Costruzione e natura sono abbinate non solo in modo simbolico, in alcuni suoi dipinti è la natura con i rami degli alberi a fornire l’architettura della costruzione compositiva.  Mentre non lo interessa il paesaggio con gli orizzonti lontani che può scoprire, “sa troppo di racconto, ed io voglio fare pittura, e non letteratura”. E per lui la pittura è costruzione:  “Dipingo rami e rovi perché sono strutture architettoniche”.  

Questa visione della natura ispiratrice dell’arte viene da lontano, dalla tesi di laurea che, come ricorda il curatore Fabio Cafagna, concepì come una lettera ad Alberto Burri, forse in omaggio ai suoi “sacchi” artistici che gli ricordavano il lavoro dei contadini nelle Marche, di cui descriveva la mappa agreste  paragonandola a un “intarsio di piccole tarsie dalle sottili variazioni cromatiche”.
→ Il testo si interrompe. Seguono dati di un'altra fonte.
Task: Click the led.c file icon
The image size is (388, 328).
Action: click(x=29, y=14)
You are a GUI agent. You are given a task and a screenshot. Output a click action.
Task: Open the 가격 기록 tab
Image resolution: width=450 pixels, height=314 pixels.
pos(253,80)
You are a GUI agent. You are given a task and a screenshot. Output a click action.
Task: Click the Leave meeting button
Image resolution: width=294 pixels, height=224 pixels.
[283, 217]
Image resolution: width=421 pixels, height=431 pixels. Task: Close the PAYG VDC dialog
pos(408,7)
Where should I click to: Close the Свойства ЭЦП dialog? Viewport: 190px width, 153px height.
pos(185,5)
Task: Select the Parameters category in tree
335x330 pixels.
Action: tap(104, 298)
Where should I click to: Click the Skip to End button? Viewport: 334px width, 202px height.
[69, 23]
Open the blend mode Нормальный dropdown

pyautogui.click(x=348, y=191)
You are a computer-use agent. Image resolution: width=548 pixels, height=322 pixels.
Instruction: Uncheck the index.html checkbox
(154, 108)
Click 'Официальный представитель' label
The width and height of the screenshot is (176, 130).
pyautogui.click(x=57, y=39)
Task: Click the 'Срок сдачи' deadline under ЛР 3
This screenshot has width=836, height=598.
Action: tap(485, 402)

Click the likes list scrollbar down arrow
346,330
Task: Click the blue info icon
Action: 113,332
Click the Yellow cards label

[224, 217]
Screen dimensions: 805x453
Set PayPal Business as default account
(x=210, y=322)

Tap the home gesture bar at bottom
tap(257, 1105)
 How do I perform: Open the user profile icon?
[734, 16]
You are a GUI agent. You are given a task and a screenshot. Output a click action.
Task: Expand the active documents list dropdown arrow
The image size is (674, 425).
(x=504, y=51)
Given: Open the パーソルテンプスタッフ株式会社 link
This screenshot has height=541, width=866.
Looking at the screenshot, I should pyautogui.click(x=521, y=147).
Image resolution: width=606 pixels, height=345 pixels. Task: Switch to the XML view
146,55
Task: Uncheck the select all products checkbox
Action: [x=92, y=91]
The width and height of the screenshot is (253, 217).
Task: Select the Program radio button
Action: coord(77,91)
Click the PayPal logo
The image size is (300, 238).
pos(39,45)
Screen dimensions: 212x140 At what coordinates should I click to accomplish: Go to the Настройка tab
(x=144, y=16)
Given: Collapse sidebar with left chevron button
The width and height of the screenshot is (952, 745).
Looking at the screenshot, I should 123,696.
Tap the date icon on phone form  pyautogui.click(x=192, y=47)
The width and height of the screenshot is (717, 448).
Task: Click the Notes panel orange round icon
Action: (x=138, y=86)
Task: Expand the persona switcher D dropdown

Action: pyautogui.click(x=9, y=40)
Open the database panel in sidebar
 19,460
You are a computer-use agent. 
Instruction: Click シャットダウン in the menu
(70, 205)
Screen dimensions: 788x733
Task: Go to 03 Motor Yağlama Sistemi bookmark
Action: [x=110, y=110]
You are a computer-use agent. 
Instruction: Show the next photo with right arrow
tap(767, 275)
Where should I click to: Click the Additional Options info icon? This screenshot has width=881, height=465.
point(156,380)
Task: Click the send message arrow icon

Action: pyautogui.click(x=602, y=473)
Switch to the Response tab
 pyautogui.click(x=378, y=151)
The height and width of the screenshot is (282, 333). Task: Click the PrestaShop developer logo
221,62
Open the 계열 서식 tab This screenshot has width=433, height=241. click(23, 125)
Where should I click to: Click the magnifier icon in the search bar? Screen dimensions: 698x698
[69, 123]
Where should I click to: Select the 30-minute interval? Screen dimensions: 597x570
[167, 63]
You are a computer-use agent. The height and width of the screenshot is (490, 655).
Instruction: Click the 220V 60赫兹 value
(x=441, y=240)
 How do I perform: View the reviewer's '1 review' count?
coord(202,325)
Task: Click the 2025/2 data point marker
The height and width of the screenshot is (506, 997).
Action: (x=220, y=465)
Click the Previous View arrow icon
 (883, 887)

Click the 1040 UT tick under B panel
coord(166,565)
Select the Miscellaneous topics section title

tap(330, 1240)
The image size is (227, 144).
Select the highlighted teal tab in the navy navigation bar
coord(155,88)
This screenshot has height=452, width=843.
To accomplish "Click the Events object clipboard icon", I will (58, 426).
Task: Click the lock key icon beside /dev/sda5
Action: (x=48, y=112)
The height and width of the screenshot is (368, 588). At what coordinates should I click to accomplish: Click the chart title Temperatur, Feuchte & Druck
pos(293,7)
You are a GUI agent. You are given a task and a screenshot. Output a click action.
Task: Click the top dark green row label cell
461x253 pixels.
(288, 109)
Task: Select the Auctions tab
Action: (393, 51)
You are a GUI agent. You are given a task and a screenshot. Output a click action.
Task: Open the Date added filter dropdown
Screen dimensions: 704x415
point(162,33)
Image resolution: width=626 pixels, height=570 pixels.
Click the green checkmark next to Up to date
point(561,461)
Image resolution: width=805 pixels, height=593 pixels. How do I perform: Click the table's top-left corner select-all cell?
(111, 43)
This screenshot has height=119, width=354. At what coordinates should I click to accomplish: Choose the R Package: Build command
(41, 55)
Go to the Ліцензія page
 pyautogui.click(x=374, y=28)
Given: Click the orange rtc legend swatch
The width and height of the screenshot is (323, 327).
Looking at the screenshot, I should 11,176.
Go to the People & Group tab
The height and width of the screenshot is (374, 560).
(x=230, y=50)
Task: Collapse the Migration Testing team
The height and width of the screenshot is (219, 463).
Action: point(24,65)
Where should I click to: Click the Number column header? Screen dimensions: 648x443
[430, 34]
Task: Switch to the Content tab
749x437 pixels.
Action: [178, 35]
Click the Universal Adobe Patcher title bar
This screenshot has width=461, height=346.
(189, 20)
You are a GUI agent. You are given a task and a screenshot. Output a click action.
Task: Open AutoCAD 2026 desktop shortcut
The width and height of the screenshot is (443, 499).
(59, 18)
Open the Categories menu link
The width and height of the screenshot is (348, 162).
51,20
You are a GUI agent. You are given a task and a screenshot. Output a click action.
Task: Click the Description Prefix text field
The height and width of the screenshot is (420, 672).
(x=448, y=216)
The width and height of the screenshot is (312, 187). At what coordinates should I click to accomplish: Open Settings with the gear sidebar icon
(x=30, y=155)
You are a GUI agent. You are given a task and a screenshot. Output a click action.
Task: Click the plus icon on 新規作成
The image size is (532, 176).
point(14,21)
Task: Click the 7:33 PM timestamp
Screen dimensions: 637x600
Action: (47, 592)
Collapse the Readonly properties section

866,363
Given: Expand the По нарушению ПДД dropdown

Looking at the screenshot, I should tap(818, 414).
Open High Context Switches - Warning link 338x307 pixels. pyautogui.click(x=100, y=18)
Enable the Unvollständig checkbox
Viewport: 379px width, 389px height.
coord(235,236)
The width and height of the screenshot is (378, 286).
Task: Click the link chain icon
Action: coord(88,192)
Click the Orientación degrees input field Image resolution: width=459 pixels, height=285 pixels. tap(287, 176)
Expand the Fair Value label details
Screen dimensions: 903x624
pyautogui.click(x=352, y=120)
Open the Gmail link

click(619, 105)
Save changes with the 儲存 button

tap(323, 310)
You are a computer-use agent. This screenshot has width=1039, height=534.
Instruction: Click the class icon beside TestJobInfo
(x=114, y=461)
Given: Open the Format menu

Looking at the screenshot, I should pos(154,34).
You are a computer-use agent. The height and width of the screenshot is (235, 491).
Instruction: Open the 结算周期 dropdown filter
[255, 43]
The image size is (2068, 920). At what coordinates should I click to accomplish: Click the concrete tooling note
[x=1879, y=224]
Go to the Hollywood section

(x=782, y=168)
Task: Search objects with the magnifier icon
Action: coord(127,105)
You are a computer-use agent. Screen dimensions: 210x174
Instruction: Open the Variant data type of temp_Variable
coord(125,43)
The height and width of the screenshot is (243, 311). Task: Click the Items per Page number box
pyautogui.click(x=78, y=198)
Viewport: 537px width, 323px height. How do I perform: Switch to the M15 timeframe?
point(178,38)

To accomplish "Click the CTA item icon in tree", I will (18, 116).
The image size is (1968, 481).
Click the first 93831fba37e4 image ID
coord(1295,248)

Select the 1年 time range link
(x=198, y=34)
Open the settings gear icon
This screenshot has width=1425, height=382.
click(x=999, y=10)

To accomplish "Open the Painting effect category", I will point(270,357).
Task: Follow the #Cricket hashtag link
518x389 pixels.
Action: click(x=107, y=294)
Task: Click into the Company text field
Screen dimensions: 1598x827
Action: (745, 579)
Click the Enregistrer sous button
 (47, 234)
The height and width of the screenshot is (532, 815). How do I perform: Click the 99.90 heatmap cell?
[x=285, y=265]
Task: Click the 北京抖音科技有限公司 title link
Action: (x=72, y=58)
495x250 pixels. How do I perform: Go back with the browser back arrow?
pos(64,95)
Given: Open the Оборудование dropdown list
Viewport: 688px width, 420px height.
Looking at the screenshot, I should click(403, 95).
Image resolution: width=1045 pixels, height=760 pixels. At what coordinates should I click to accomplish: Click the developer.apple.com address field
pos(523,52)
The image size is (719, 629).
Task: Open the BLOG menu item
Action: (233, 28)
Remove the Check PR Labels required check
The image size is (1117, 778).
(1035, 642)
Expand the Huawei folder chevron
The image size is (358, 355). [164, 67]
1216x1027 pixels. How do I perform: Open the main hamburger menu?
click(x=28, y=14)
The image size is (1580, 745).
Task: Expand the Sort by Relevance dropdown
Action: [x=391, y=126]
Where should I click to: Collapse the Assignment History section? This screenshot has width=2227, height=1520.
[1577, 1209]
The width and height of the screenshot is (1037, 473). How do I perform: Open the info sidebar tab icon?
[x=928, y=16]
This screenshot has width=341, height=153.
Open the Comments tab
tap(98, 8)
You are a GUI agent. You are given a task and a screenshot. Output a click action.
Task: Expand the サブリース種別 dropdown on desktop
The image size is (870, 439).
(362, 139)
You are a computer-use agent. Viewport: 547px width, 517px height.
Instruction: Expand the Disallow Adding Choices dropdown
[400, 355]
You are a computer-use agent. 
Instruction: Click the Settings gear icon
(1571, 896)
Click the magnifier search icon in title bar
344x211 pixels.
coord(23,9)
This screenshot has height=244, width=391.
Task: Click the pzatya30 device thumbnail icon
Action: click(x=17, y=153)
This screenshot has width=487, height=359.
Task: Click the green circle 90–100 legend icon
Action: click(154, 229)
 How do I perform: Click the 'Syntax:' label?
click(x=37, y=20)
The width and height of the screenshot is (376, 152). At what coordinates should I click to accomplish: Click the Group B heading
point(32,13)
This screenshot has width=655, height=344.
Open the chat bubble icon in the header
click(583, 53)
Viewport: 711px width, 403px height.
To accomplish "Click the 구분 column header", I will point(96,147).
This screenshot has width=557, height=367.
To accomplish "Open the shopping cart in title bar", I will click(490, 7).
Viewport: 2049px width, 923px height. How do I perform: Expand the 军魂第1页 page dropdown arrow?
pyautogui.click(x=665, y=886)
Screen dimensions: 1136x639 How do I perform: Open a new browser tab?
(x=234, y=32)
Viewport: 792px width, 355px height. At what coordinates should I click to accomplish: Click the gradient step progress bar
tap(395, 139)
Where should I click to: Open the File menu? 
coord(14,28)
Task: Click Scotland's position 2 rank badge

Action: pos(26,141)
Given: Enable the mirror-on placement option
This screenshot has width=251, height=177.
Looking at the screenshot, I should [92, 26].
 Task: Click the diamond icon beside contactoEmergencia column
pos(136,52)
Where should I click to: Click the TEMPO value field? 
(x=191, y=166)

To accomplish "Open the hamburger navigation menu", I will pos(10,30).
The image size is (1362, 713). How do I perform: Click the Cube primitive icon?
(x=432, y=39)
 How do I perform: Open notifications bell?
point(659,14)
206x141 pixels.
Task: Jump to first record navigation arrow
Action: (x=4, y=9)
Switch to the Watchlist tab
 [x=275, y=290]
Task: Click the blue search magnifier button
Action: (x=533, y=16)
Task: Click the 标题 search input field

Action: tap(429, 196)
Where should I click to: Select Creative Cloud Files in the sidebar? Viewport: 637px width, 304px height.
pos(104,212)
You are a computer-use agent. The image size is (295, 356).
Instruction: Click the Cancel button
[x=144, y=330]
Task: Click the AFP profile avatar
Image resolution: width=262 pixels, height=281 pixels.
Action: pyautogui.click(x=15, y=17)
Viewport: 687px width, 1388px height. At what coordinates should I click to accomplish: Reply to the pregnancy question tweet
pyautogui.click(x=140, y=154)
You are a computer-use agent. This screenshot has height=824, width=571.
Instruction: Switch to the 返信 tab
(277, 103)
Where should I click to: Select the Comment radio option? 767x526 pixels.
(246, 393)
E’ una natura legata all’uomo dal duro lavoro dei campi,  binomio riassunto  nella sua prima opera, “L’uomo e l’albero”, un piccolo dipinto che nel 1985 fu esposto alla galleria romana “Ferro di cavallo”, nel quale la figura umana ha un che di primordiale e insieme di primario, come del resto l’esile alberello.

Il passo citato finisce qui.